── Task data

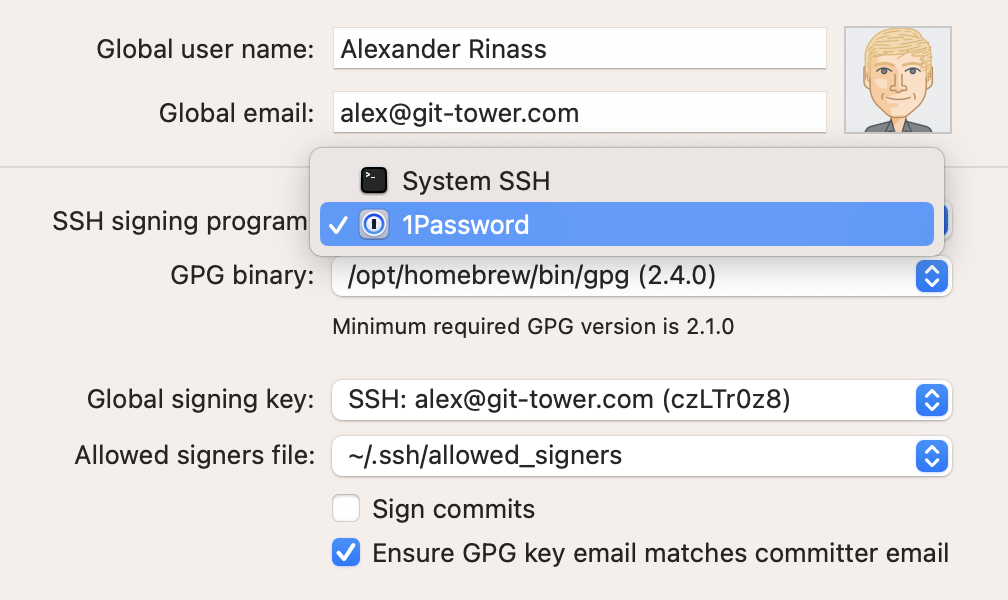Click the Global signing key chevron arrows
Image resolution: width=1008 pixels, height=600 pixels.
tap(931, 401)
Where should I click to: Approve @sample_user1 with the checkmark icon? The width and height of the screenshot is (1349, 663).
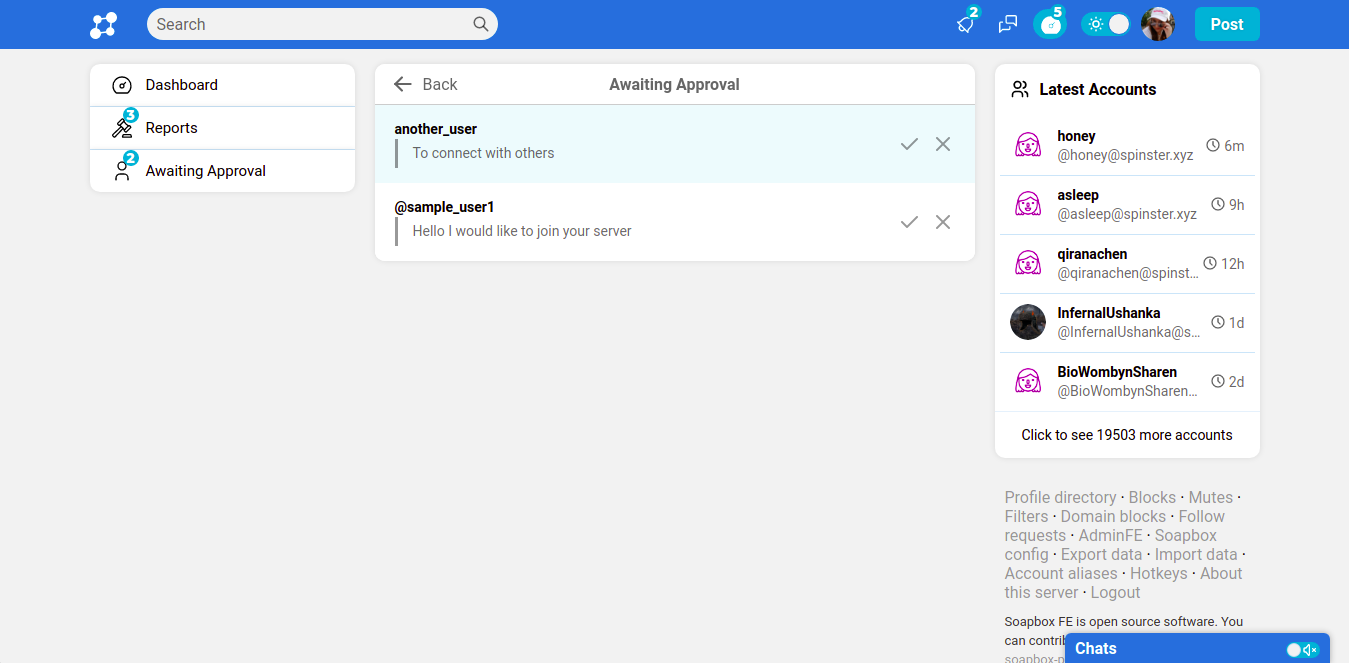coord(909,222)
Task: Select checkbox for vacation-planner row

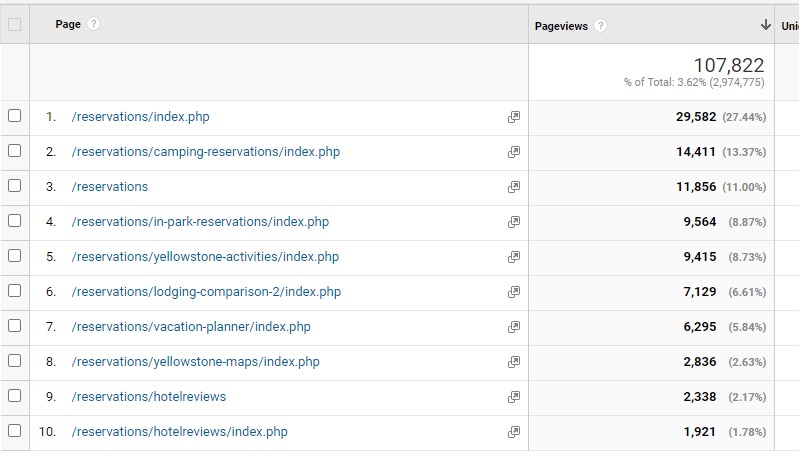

────

What to produce – Restrict the output to the lines from the one with "Where should I" through the last line of the material above. Print them exactly, leaving out every picture.

Result –
Where should I click to: Approve @sample_user1 with the checkmark icon? The width and height of the screenshot is (1349, 663).
coord(909,222)
Task: Select checkbox for vacation-planner row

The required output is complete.